A structured set of objections, weighed in public.

Desk editor's note, referee report, simulated authors' rebuttal, and a circularity audit. Tearing a paper down is the easy half of reading it; the pith above is the substance, this is the friction.

Referee Report

1 major / 0 minor

Summary. The paper introduces Structure-Guided Entity Resolution (SGER), a two-phase curriculum fine-tuning framework for LLMs that first parses grammatical and semantic structure of personal names and then optimizes for binary entity matching. It evaluates the approach on Indian identity data and reports 99.02% accuracy and 0.994 F1 on a held-out set of 50,000 real-world pairs, outperforming GPT-4o few-shot prompting and single-stage fine-tuning baselines, with the system deployed in production at Dream11 serving 250M+ users.

Significance. If the held-out evaluation is shown to be free of leakage and representative, the work would demonstrate that curriculum-guided fine-tuning can deliver high-precision name matching in linguistically diverse, noisy real-world settings. The reported production deployment provides concrete evidence of scalability and practical utility beyond academic benchmarks.

major comments (1)
  1. [Evaluation / Results section] The central performance claim (99.02% accuracy, F1 0.994 on 50k held-out pairs) is load-bearing for the paper's contribution, yet the evaluation section provides no description of the labeling process, train/test split methodology, entity-level deduplication, negative sampling strategy, or controls for data leakage. Without these details the independence of the test set cannot be verified and the reported metrics cannot be interpreted as evidence of generalization.

Simulated Author's Rebuttal

1 responses · 0 unresolved

We thank the referee for the constructive feedback on the evaluation details. We agree that additional transparency is required to substantiate the reported results.

read point-by-point responses
  1. Referee: [Evaluation / Results section] The central performance claim (99.02% accuracy, F1 0.994 on 50k held-out pairs) is load-bearing for the paper's contribution, yet the evaluation section provides no description of the labeling process, train/test split methodology, entity-level deduplication, negative sampling strategy, or controls for data leakage. Without these details the independence of the test set cannot be verified and the reported metrics cannot be interpreted as evidence of generalization.

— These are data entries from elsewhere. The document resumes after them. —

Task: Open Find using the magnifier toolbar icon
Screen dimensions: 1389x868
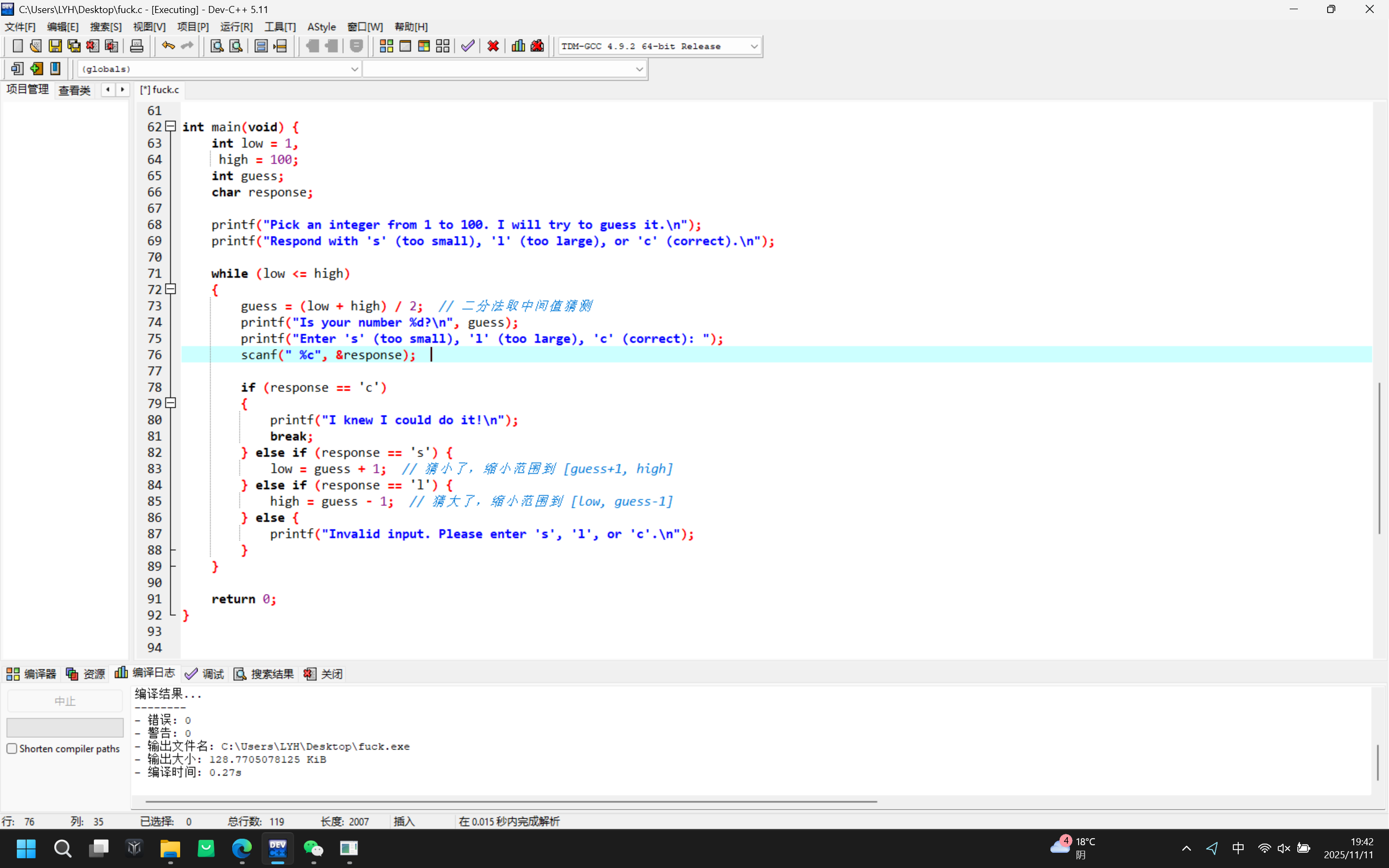Action: point(216,46)
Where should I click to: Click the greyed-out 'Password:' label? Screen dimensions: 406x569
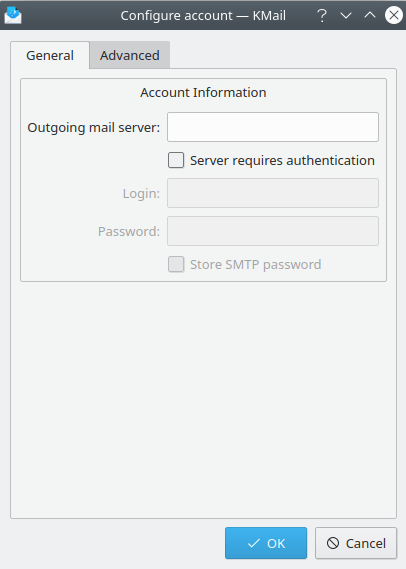(x=129, y=232)
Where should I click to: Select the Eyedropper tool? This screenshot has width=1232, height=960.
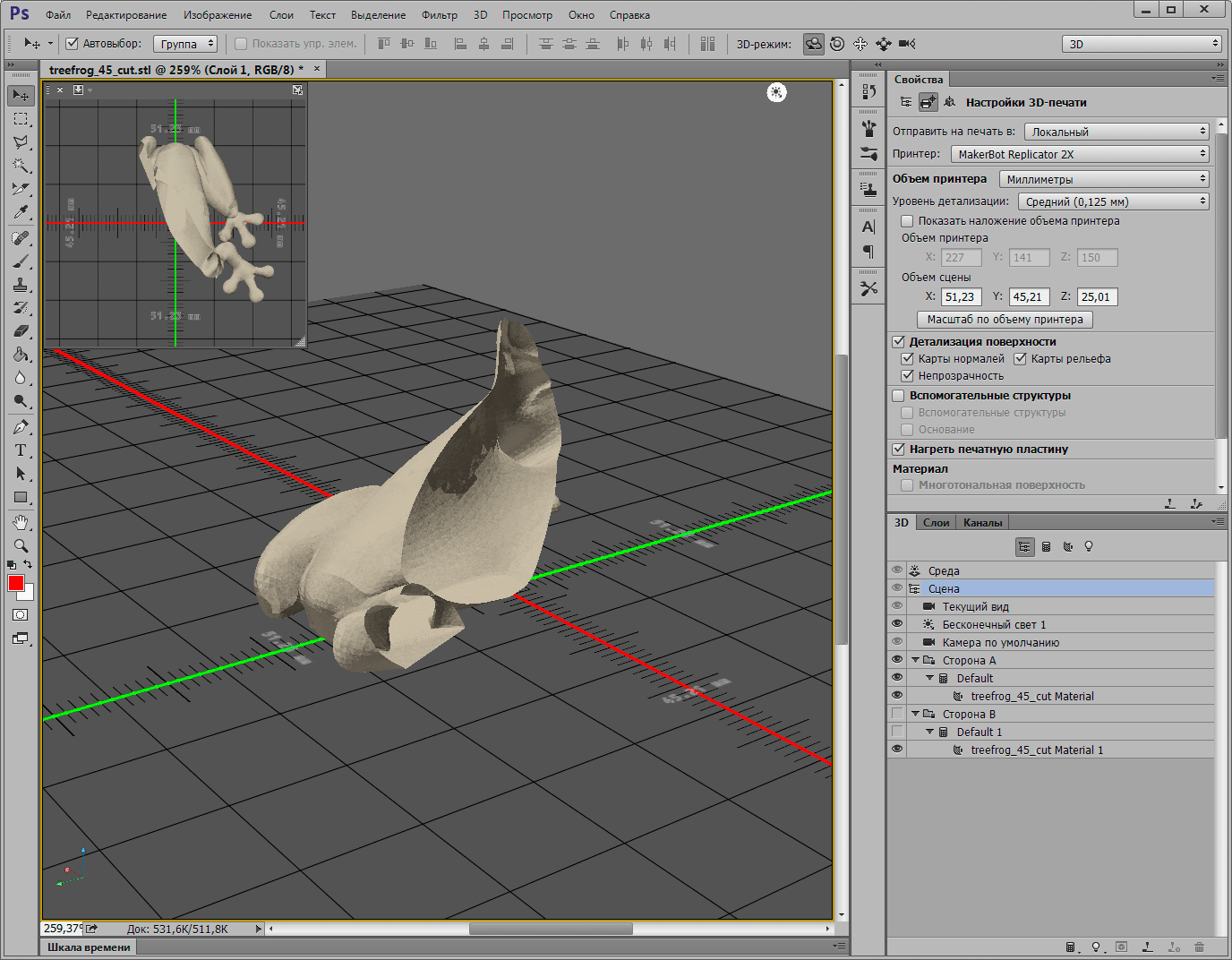pos(21,212)
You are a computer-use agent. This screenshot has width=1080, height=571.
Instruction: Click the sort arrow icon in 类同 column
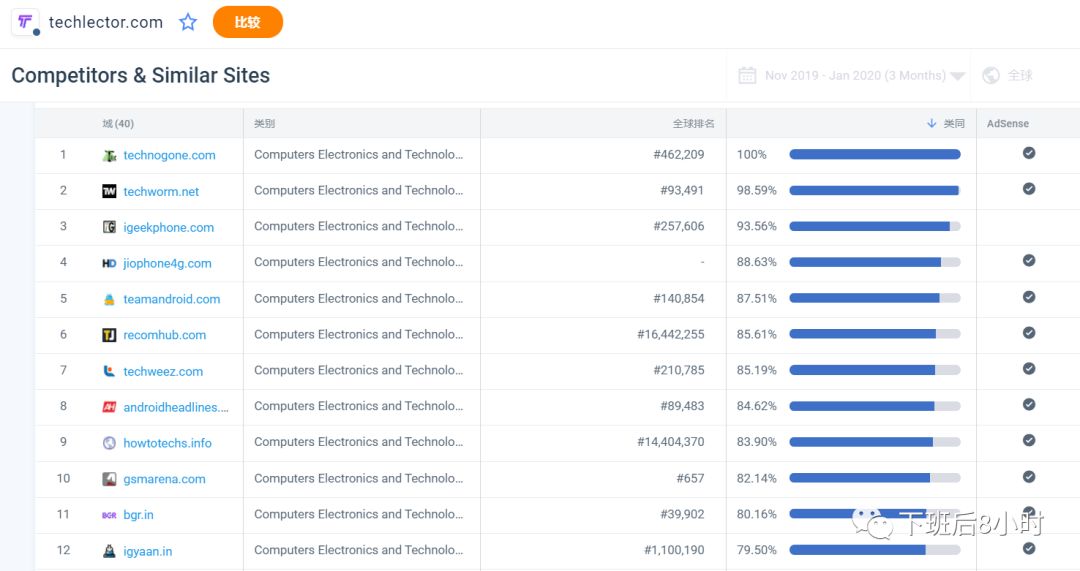931,123
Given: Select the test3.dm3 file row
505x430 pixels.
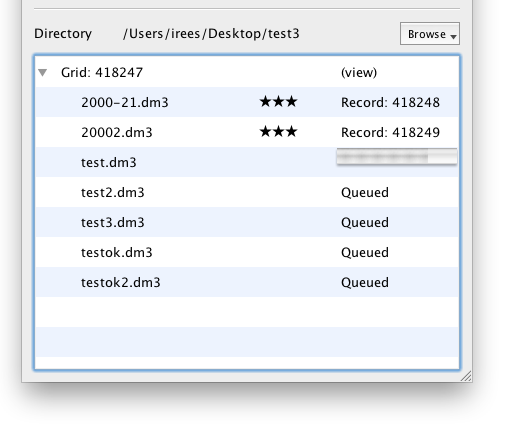Looking at the screenshot, I should [x=247, y=222].
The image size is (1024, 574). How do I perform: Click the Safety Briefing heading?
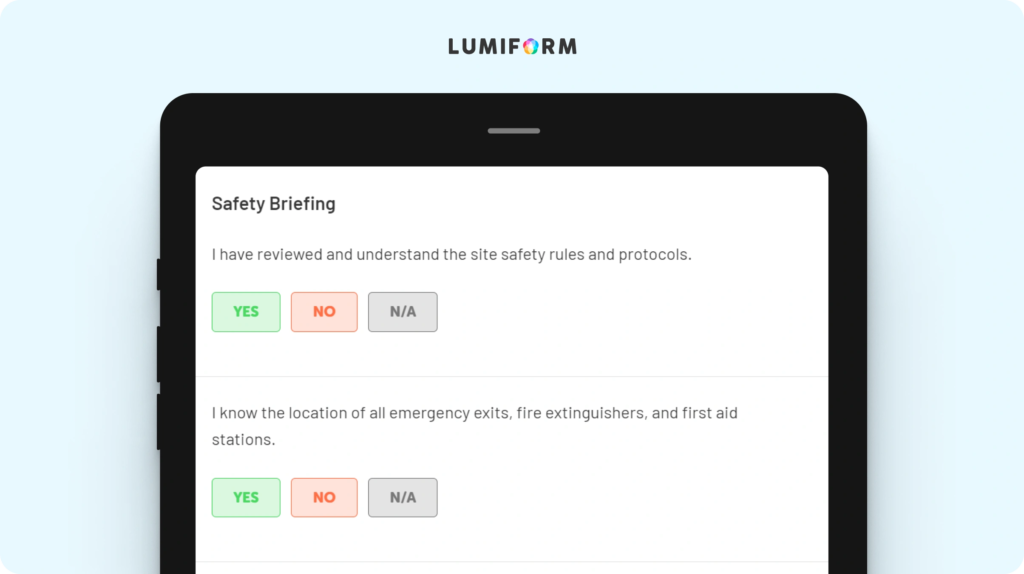(x=274, y=204)

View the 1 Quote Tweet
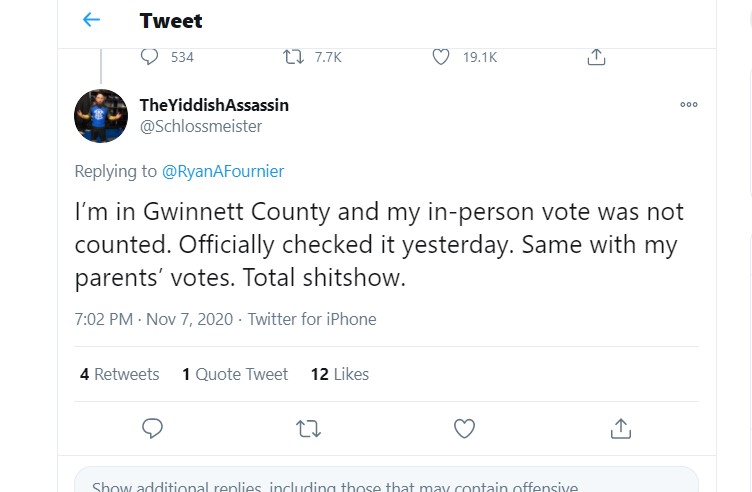point(235,374)
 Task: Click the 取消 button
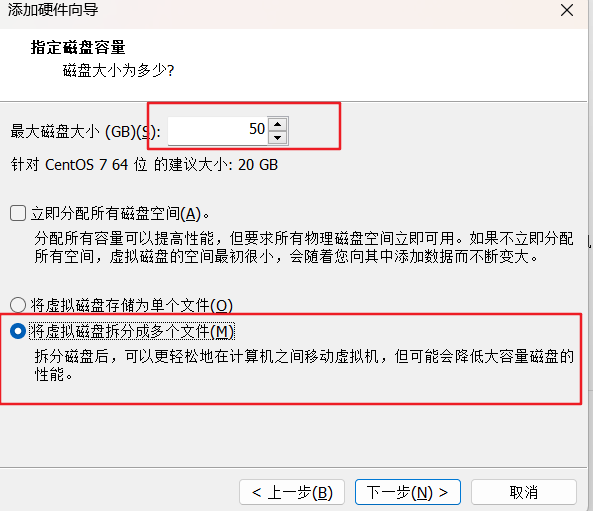[524, 492]
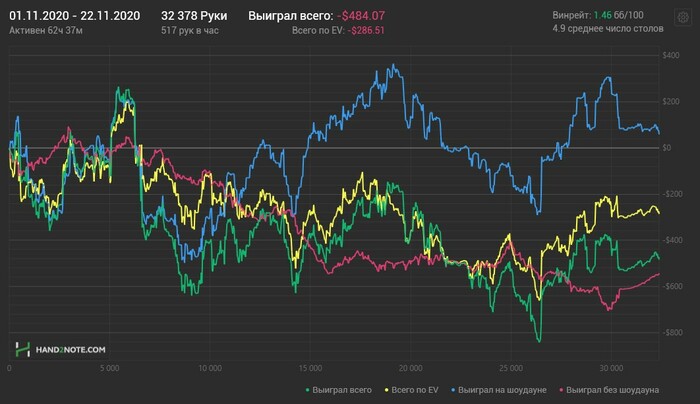700x404 pixels.
Task: Click the 15 000 x-axis marker
Action: click(x=310, y=367)
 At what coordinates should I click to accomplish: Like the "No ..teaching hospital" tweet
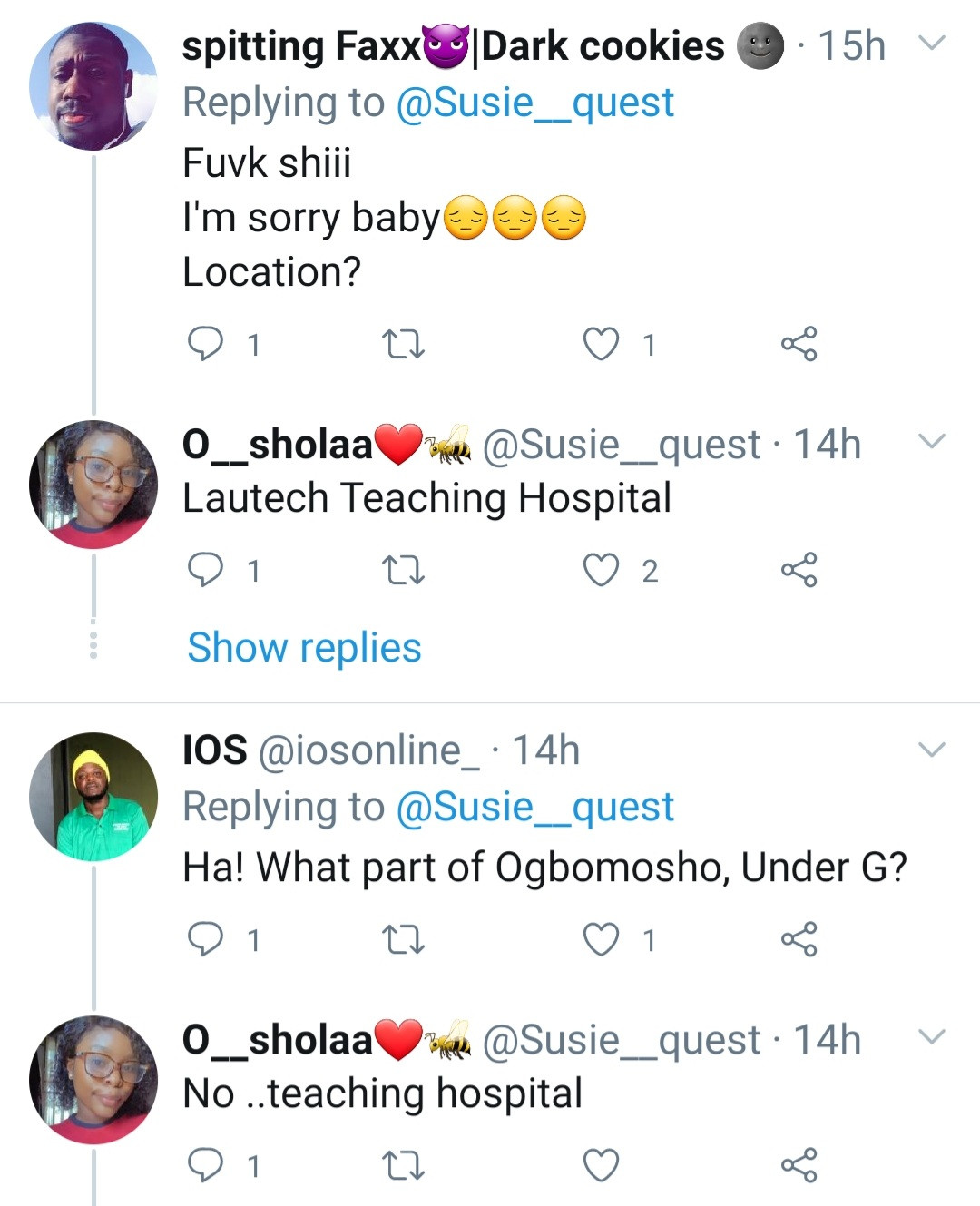point(601,1165)
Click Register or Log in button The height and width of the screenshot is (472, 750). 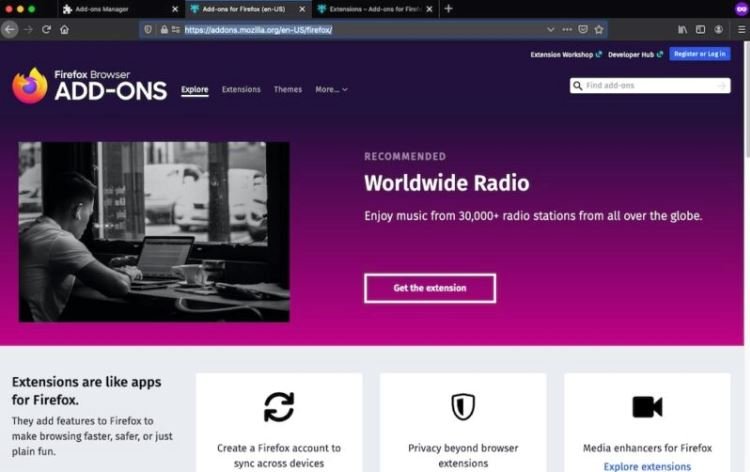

    Authors: We acknowledge that the manuscript does not currently provide these methodological details, which limits the ability to fully assess generalization. In the revised version we will expand the Evaluation section with a dedicated subsection on Dataset Construction and Evaluation Protocol. This will explicitly describe: the labeling process (expert annotation with agreement metrics), train/test split methodology (entity-level partitioning), entity-level deduplication steps, negative sampling strategy, and leakage controls (including verification that no shared entities or name structures cross splits). These additions will directly address the concern and allow readers to evaluate the independence of the held-out set. revision: yes

Circularity Check

0 steps flagged

No significant circularity; purely empirical evaluation with no derivations

full rationale

The paper describes a two-phase curriculum fine-tuning procedure for an LLM on name-matching data and reports accuracy/F1 on a held-out set of 50k pairs. No equations, mathematical derivations, fitted parameters renamed as predictions, or self-citation chains appear in the provided text. The central claims rest on external empirical benchmarks rather than any self-referential reduction (e.g., no Eq. X defined in terms of Y that is then 'predicted' from the same fit). This matches the default case of a self-contained empirical ML paper; the held-out set construction is an evaluation validity concern, not a circularity pattern under the enumerated kinds.

Axiom & Free-Parameter Ledger

0 free parameters · 0 axioms · 0 invented entities

Abstract-only review provides no explicit free parameters, axioms, or invented entities; the approach rests on standard LLM fine-tuning assumptions not detailed here.